There are many reasons why an artist might want to spend time in an art residency. It could be a desire to break from routine or a search for privacy. A residency can be an opportunity to rethink what we do or distance oneself from normal life. In that sense, we have all been “residents” during the last few months. This might be an oversimplification, but my experience shows each resident goes through certain cycles. I call them ‘Solitude’, ‘Interest’ and ‘Fading Interest’, ‘Collision’ and ‘Conflict’ and, finally, ‘Reconciliation’.
There are well established rituals in these artistic pilgrimages. Countless nomadic artists appear, who often almost never live in one place, but hop from one residency to the next. What such artists produce almost never relates to the environment that surrounds them. This could be because the artists are surrounded, albeit virtually, by a network of artist-curator-colleagues-friends, with whom they drift on the waves of global trends.
Both in the Vyksa residency and the older Zarya one, we welcome artists who are able to strengthen their presence in a place and analyse it. Facing a new environment for an artist can be uncomfortable, and even dangerous. The artist has no one to share memories with and no one to lean on.
Many things that were commonplace turn out to be exotic in a new environment. The joy of meeting something the artist finally knows is overtaken by disappointment, because the experience gained before will now no longer be of use.
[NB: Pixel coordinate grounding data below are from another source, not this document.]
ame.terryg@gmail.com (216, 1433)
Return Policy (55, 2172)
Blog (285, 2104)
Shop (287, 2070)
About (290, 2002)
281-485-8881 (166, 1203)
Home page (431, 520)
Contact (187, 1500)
This leaves the artist naked in unfamiliar circumstances.
For instance, a Chinese-Thai artist flew to Vladivostok in flip-flops convinced that everywhere in Asia is warm. He also radiated happiness after buying a bag of black rice at a neighbouring market, but was deeply disappointed on finding the bag in fact contained roasted sunflower seeds.
A well-organized German female artist was flummoxed by the way buses work in Russia. In Germany, tickets are paid on entering the bus. In Vladivostok, payment it is done on leaving it. Attempts to clear up any misunderstanding with a foreigner in Russia inevitably causes nothing but noise. He or she doesn’t understand Russian, but all the others are convinced the person is simply deaf and therefore shout even louder. One of our residents was terrified when his Russian roommate called out in a loud voice, “Hey, come here, let’s have a drink!” The foreign resident didn’t understand the words, but heard the intonations and was sure an act of violence was about to happen.
Problems don’t only arise with foreigners. When Russia-based artist Haim Sokol came to the Vyksa metallurgic factory for a tour of its spectacular premises, he was asked to blow into a straw in order to measure his alcohol level. This was a standard operating procedure, dictated by safety regulations. Yet, the artist found it so offensive that he refused to take part in the excursion.